## GIVEN TASK
Could you write out again the stretch of lines from the one containing "LINE予約 (233, 620)" through the one containing "Green - Light Cotton Tarha (905, 2015)", keeping every line, requests included, and shifting each answer coordinate by -10? Change only the coordinates in the answers.

## EXERCISE INPUTS
+--

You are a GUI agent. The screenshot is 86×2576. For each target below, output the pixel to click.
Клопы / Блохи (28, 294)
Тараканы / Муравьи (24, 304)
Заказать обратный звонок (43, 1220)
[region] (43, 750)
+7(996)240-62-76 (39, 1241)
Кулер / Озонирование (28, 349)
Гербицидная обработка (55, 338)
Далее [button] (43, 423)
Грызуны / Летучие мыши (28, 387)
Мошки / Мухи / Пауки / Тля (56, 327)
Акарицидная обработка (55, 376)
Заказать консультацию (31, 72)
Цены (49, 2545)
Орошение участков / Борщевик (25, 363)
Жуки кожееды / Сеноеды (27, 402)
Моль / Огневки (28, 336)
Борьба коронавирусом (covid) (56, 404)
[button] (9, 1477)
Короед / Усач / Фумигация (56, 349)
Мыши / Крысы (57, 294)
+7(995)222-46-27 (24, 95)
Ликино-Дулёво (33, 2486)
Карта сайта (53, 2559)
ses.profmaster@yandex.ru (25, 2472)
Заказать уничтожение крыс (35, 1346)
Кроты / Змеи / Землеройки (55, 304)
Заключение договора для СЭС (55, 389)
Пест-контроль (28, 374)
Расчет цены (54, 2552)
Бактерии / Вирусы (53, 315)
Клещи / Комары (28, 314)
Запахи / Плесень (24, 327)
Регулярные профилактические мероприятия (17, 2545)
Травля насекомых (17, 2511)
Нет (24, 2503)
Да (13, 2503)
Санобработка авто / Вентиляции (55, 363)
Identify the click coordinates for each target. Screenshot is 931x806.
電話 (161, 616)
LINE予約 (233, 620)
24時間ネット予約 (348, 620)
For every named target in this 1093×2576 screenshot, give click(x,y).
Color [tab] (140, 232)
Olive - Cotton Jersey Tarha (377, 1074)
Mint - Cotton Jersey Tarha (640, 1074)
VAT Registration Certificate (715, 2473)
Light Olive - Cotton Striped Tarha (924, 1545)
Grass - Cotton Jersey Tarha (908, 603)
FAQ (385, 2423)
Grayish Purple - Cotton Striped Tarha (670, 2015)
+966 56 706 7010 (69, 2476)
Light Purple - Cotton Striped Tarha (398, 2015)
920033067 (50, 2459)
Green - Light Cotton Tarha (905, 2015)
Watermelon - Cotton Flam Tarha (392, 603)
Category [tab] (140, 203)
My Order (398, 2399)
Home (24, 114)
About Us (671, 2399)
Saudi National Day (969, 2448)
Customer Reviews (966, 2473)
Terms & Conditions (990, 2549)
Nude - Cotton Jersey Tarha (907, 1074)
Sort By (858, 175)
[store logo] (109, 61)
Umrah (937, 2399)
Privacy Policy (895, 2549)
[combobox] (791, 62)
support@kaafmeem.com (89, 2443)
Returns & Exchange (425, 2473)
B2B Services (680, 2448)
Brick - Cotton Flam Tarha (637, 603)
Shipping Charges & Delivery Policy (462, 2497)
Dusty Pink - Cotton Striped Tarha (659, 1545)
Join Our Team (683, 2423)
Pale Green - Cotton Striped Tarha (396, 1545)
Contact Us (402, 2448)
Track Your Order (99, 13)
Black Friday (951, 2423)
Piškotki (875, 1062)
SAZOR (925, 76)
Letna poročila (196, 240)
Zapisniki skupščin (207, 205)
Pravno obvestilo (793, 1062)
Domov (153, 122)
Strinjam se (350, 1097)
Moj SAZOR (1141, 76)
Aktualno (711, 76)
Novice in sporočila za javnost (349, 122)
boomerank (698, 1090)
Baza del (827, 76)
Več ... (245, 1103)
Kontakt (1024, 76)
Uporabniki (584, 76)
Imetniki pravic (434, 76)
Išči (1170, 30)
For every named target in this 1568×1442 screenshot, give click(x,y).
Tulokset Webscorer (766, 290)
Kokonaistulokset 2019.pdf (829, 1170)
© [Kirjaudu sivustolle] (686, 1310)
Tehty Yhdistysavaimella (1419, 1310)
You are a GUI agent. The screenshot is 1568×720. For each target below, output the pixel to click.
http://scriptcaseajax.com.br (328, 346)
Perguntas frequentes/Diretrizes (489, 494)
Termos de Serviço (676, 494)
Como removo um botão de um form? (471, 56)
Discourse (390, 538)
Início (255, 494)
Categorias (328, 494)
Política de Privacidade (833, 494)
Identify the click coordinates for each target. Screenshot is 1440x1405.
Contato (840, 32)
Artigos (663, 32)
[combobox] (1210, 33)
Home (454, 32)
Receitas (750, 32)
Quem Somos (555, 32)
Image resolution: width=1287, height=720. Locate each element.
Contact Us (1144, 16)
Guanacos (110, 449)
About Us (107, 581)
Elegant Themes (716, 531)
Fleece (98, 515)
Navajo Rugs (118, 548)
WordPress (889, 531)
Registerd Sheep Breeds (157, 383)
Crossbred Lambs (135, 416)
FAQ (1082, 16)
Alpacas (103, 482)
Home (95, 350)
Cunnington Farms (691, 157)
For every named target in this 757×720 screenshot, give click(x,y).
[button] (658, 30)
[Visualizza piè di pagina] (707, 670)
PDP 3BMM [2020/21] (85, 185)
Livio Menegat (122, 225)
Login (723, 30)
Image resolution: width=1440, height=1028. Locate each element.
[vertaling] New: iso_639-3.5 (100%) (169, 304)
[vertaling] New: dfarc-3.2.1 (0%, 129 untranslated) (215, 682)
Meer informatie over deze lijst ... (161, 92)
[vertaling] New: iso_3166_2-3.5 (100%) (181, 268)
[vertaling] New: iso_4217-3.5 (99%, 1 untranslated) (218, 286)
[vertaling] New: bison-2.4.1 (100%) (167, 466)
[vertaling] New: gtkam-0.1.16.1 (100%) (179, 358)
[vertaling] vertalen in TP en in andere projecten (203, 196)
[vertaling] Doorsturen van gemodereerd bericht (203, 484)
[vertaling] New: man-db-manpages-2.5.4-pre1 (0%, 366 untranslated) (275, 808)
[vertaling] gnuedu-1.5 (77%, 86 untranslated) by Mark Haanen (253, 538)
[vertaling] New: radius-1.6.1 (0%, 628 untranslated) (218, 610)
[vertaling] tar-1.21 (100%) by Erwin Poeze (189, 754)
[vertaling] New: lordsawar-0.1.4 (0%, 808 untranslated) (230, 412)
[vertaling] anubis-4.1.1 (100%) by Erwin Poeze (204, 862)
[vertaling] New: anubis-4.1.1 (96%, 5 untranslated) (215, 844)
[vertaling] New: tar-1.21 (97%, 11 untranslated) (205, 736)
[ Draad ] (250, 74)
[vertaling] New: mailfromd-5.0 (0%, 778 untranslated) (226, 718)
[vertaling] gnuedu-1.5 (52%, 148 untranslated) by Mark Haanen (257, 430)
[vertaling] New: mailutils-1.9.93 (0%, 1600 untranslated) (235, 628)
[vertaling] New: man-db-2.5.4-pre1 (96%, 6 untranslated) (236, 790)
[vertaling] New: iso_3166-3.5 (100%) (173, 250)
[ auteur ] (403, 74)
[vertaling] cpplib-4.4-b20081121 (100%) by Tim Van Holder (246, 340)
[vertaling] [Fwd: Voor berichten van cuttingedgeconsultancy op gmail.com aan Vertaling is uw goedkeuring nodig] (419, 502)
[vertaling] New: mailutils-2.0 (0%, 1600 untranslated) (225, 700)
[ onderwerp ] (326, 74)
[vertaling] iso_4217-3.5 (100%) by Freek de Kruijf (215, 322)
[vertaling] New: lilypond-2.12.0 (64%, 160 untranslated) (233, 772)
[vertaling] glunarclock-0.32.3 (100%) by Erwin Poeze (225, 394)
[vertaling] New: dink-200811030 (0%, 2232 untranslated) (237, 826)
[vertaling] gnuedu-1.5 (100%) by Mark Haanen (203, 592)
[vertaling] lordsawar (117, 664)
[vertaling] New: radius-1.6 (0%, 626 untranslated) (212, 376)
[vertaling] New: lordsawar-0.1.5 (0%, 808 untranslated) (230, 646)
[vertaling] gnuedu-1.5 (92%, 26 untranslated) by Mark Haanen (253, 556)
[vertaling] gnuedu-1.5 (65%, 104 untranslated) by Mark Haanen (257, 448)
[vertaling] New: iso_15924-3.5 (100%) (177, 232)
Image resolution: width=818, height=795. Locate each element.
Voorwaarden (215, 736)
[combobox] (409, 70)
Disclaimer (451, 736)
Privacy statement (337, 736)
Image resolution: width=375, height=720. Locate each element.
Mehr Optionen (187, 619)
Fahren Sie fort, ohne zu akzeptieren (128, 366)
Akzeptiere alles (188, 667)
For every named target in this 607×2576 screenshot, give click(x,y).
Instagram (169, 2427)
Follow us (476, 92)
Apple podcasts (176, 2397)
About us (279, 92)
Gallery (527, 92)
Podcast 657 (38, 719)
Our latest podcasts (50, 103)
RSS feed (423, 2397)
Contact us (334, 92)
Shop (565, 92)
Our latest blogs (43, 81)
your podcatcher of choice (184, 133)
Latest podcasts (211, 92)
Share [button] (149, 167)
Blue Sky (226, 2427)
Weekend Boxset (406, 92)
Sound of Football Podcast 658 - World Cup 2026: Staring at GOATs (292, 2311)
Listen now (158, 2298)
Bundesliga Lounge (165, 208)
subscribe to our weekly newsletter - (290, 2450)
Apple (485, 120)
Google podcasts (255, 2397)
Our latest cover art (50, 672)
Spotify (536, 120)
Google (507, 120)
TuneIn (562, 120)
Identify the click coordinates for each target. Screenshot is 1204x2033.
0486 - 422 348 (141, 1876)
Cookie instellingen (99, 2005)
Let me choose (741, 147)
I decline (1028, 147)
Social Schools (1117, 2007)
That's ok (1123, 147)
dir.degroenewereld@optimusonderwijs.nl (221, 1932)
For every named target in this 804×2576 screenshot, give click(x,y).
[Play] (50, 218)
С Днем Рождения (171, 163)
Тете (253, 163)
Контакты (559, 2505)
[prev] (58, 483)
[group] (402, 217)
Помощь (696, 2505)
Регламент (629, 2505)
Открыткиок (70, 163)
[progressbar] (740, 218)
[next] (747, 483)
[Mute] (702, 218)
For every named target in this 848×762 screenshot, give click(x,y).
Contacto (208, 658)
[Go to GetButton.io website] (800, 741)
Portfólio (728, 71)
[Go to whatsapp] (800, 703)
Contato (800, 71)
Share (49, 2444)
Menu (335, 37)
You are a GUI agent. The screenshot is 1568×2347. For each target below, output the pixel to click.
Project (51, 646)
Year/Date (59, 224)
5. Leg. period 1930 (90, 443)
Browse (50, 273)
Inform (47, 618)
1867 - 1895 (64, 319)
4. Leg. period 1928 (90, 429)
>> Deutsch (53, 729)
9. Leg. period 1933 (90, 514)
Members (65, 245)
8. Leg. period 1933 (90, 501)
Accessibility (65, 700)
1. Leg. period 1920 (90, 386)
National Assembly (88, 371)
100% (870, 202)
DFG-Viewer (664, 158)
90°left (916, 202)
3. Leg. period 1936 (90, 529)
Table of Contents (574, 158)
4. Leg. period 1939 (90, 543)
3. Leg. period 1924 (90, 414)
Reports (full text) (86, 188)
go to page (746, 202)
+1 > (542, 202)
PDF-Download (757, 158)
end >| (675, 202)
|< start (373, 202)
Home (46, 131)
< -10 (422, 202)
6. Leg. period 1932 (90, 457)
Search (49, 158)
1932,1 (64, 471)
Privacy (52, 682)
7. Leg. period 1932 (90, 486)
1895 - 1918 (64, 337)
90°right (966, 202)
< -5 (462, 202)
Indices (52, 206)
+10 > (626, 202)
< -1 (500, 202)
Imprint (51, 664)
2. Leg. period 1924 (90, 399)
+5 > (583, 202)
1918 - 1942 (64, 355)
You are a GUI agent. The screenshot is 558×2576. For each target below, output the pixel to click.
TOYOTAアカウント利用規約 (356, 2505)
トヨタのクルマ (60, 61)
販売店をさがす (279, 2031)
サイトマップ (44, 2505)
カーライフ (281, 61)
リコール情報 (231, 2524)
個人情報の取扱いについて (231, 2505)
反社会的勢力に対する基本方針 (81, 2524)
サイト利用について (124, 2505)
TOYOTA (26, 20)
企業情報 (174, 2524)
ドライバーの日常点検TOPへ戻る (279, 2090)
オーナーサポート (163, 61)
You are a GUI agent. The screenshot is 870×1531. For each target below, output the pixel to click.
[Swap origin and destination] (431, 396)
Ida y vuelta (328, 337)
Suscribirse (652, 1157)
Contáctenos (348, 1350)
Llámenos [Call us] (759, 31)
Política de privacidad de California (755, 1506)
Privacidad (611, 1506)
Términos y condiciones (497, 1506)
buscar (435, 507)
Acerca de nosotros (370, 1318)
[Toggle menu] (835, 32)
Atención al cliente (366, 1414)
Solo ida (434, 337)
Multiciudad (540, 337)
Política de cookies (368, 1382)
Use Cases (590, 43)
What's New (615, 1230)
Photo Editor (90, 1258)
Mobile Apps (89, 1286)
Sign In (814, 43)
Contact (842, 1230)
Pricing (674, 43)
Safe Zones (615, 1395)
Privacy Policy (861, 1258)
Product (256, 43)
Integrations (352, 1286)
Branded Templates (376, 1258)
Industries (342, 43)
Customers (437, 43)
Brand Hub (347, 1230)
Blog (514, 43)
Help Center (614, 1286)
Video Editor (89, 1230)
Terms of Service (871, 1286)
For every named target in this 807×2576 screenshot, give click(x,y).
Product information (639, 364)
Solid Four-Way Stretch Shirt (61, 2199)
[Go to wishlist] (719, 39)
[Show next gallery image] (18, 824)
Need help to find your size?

+--

## TASK RESPONSE
LINE予約 (223, 610)
24時間ネット予約 (338, 610)
For every named target in this 1093×2576 screenshot, give click(x,y).
Color [tab] (130, 222)
Olive - Cotton Jersey Tarha (367, 1064)
Mint - Cotton Jersey Tarha (630, 1064)
VAT Registration Certificate (705, 2463)
Light Olive - Cotton Striped Tarha (914, 1535)
Grass - Cotton Jersey Tarha (898, 593)
FAQ (375, 2413)
Grayish Purple - Cotton Striped Tarha (660, 2005)
+966 56 706 7010 (59, 2466)
Light Purple - Cotton Striped Tarha (388, 2005)
920033067 (40, 2449)
Green - Light Cotton Tarha (895, 2005)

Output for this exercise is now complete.